41話 アフターワールド。
「制圧、完了致しましたわ」
執務室の窓に立ち、外を眺めていたトールの元へ、頭部装甲を解いたジャンヌが近付いた。
ツヴァイヘンダーを一振りして、付いたばかりの血飛沫を払う。
「ご苦労様です」
そう応えたまま動かぬ背は、残敵が居ないかと敷地を睥睨しているのだ、とジャンヌは思っている。
「いやぁ、綺麗な庭園ですね。ほら噴水まで在りますよ!」
否、単に景観を楽しんでいたのだ。
幾分か名残り惜しそうな気配を滲ませながら、トールが振り返る。
「ウルリヒさんはどうですか?」
「未だ見付かっておりません」
先日の会見に相伴していた老臣達の姿も無い。
そのため、出入口を封鎖し、屋敷内と敷地を捜索中であった。
――となると、あそこなんだろうな。
マリの告白にあった、ベルツを伴わねば入れない場所である。
現在、彼女は輸送機に乗って、旗艦から総督府に向かっていた。
――けど、場所までは覚えてないだろうし……。
幼少期であり、なお且つ忌まわしい記憶と繋がっているのだ。
そこへ、ジャンヌ子飼いである第五小隊の面々が現れる。
「隊長――いえ、閣下、怪しい者を捕らえました。風呂に入っていたようでして――」
バスローブを巻くイヴァンナであった。
「賊の愛人だと申しております」
「ち、違うんですの。強制、拘束、堅縛――いわば奴隷でしてよおお」
勢いよく首を振ると、濡れ髪に残った水気が飛んだ。
「トール・ベルニク子爵閣下にお救い頂けて感謝しておりますのッ。私、以前から大ファンだったのですわ~」
ジャンヌが、つとトールを守るかのように眼前に立つ。
「ひと目で閣下と見抜くなど――怪しい女です」
ツヴァイヘンダーを上げ、イヴァンナの首元に当てる。
「斬り捨てましょう、閣下」
「いや――」
「ま、待ってええええ!お待ちになってええええッ!!」
イヴァンナは、両手を前に突き出し叫んだ。
バスローブが下に落ち、彼女の完璧な裸体が露わとなるが、構ってなどいられなかったのだろう。
トールの瞳が、僅かに見開かれた。
「知ってますのよ。
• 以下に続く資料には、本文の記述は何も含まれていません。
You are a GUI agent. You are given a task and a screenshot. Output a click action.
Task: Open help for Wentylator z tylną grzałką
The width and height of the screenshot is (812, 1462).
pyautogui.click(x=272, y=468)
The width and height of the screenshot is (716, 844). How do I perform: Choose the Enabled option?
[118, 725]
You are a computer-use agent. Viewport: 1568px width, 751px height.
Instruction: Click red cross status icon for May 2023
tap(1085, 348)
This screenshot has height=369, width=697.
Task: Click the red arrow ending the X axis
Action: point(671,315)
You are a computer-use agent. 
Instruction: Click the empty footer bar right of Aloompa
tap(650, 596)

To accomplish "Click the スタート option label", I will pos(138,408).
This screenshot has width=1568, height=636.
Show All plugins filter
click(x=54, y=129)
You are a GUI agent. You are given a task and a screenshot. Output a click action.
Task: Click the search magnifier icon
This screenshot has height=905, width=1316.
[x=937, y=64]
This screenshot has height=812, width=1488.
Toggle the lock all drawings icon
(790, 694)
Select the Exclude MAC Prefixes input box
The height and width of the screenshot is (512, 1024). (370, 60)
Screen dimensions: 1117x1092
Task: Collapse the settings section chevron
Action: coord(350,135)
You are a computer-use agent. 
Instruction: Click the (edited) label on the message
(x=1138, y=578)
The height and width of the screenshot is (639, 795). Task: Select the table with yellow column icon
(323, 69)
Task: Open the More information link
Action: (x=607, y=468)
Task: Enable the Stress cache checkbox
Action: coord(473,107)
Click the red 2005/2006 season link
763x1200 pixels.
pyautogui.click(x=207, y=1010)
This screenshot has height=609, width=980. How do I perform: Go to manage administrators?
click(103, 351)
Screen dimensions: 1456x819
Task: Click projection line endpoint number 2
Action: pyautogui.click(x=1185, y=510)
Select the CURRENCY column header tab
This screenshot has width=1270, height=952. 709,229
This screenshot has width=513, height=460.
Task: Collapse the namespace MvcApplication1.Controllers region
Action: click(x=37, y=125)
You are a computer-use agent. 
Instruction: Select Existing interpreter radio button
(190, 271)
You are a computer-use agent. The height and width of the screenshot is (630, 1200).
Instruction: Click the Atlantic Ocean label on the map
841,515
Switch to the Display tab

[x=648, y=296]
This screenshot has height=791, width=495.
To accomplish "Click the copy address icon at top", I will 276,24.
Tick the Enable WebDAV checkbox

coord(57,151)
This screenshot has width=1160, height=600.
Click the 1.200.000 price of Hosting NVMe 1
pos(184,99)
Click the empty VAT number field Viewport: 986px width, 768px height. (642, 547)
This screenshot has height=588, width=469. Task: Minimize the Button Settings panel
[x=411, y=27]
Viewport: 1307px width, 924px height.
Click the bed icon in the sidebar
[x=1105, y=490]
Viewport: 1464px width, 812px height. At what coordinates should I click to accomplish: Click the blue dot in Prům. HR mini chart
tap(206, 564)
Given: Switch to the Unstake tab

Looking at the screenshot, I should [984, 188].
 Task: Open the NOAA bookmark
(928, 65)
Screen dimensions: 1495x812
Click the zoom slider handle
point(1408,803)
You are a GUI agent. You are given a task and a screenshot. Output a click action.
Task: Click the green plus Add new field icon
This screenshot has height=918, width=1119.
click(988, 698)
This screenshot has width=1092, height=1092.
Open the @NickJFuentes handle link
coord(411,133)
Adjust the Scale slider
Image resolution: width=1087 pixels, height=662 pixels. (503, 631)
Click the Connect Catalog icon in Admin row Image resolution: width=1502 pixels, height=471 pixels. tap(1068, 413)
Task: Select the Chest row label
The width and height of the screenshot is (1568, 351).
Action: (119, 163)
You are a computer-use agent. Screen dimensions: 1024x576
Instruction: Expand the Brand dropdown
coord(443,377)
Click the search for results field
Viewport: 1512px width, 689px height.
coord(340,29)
私知ってますの。逆賊、大罪人、犯罪者の居場所を知っておりますわッ!!」
「え、そうなんですか?」
何処かに散らしていたトールの視線が、イヴァンナの顔貌へと戻る。
「秘密の場所ですの。秘密の――」
「奴隷が秘密の場所など知る訳がありません。斬りますッ!!」
そう言い切ると、ジャンヌの腕が動いた。
「ウルリヒ君は、ベルツしか行けない場所にぃぃいやあああ!」
◇
「逆賊どもは、ここに入って行きましたのよ」
破廉恥なカットアウトドレスに着替えたイヴァンナが嬉々として告げた。
生への歓喜に湧いていたのかもしれない。
拘束され、その背に刃先が当てられてはいるが――。
「ここですか」
中庭に出て案内されたのは、釣鐘状で非常に背の高い建物だった。
振り子のレリーフが彫られた扉はあるが、都合の良い事に開いたままとなっている。自閉しないよう、足元の隙間に石が挟まれていた。
「私が、やっておいたんですよのよ。お手柄ですわ~」
「ここは既に検めております――」
そう言いながら、ジャンヌが扉を開くと外からでも中が見えた。
大きな台座があり、周囲には七本の柱が立っている。
「あそこですわ。あの台座に賊共が立つと、すうううっと消えていきましたの」
――この女は、途中まで同行して逃げ出したわけか……。
――ホントに奴隷だったのかな?
さすがにトールも疑念を抱くが、礼は言っておく事にする。
「なるほど、ありがとうございます」
そう言いながら、トールは開いた扉を通り、誰が止める間もなく台座に乗った。
「か、閣下ッ!!」
ジャンヌが慌てた声を出す。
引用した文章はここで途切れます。